El profesor declara:
– Las imperfecciones residen sin duda en nuestro interior, en nuestra ignorancia, y en las anotaciones que los primeros discípulos y escribas hicieron de las palabras del Profeta. El mismo título de esta sura, por ejemplo, podría ser un error en la transcripción del nombre del monarca de Abraha, Alfilas, que una omisión de las últimas letras habría dejado en al-Fīl: el elefante. Puede conjeturarse que las bandadas de aves son una metáfora de algún tipo de proyectil lanzado por una catapulta, y si no, queda la visión tosca de que se tratara de criaturas aladas, menos impresionantes que el Roc de Las mil y una noches pero presumiblemente más numerosas, clavando sus picos en los ladrillos de arcilla, los bi-hijāratin. Verás que si tomamos esta aleya, la cuarta, hay algunas vocales largas que no están a final de versículo. Pese a que desdeñaba el título de poeta, el Profeta, sobre todo en estos primigenios versos mequíes, logró algunos efectos exquisitos. Pero sí, la versión que nos ha llegado, aunque sería blasfemo tacharla de imperfecta, está necesitada, a causa de nuestra ignorancia de mortales, de interpretación, y las interpretaciones, a lo largo de catorce siglos, han diferido. El significado exacto de la palabra ababil, por ejemplo, sigue siendo tras tanto tiempo una conjetura, pues no aparece en ningún lugar más. Hay una locución griega, querido Ahmad, para designar una palabra tan única y por tanto indeterminable: hapax legomenon. En la misma sura, sijjīl es otra palabra enigma, aunque se repite tres veces a lo largo del Libro Sagrado. El propio Profeta previó las dificultades y, en el séptimo versículo de la tercera sura, «La familia de Imrán», admite que algunas expresiones son unívocas, muhkamat, pero que otras son sólo asequibles a Dios. Quienes siguen estos pasajes poco claros, llamados mutashībihāt, son los enemigos de la fe verdadera, «los de corazón extraviado», en palabras del Profeta, mientras que los sabios y los fieles dicen: «Creemos en ello; todo procede de nuestro Señor». ¿Te estoy aburriendo, querido pupilo?

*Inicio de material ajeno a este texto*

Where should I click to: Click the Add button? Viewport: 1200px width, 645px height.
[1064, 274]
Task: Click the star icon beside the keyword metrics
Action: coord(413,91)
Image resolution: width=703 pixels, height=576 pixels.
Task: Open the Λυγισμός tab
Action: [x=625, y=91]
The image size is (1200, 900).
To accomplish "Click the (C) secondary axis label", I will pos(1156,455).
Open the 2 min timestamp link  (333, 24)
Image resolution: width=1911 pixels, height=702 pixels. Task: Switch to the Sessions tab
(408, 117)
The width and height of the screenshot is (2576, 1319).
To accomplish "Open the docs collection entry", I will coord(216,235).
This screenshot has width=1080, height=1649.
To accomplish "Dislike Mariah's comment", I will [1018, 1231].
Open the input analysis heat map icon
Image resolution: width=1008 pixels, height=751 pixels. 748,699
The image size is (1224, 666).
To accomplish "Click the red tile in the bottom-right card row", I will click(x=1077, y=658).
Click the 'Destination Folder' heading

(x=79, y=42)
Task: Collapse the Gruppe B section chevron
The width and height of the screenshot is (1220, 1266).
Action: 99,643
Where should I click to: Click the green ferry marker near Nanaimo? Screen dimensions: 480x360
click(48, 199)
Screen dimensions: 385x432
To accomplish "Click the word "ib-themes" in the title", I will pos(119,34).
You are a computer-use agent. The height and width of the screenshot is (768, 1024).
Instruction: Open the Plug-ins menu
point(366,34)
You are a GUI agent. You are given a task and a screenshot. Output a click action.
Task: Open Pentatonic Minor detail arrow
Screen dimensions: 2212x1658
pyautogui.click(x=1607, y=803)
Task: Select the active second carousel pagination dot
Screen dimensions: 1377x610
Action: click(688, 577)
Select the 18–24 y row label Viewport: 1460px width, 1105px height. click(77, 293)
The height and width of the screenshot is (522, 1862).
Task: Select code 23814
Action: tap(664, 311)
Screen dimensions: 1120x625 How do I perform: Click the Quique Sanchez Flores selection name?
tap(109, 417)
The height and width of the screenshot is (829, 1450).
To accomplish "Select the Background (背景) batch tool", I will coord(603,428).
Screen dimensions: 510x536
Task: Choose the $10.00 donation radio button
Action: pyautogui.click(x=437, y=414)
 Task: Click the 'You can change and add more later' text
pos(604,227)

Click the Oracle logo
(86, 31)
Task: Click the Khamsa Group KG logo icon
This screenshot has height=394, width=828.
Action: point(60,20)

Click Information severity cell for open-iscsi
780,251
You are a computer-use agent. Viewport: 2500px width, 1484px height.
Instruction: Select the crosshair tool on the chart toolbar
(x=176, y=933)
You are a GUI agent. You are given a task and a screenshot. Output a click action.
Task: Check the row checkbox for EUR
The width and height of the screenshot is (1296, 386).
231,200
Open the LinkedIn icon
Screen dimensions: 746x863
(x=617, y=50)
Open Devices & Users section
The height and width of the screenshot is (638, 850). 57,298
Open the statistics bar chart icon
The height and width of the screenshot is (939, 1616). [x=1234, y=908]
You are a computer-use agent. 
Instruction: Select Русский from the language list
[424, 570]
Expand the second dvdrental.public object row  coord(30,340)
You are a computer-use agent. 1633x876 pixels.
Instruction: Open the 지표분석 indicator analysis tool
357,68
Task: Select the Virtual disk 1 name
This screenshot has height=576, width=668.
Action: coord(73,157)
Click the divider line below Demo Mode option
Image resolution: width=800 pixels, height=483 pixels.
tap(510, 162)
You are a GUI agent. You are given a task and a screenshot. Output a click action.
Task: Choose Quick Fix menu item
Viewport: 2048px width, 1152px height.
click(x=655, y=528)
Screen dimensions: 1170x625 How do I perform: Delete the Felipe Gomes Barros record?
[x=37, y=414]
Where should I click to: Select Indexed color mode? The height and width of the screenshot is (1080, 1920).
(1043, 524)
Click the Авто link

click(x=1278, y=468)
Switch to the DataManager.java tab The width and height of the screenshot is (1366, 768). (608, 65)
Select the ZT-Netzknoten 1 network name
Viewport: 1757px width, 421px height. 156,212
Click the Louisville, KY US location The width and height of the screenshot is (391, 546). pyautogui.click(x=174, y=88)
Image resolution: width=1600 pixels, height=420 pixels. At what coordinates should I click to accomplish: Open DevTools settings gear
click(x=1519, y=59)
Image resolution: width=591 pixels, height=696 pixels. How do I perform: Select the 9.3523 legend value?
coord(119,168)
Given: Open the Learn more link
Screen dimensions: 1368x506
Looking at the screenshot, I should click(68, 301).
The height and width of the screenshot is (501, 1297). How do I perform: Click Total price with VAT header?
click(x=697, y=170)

– Oh, no -contesta Ahmad con sinceridad, pues mientras el profesor prosigue con su murmullo informal, el alumno siente que un abismo se abre en su interior, la sima de lo antiguo, por definición problemático e inaccesible.
El sheij, inclinándose hacia delante en su gran sillón, retoma con enérgica vehemencia su discurso, gesticulando indignado con sus manos de largos dedos.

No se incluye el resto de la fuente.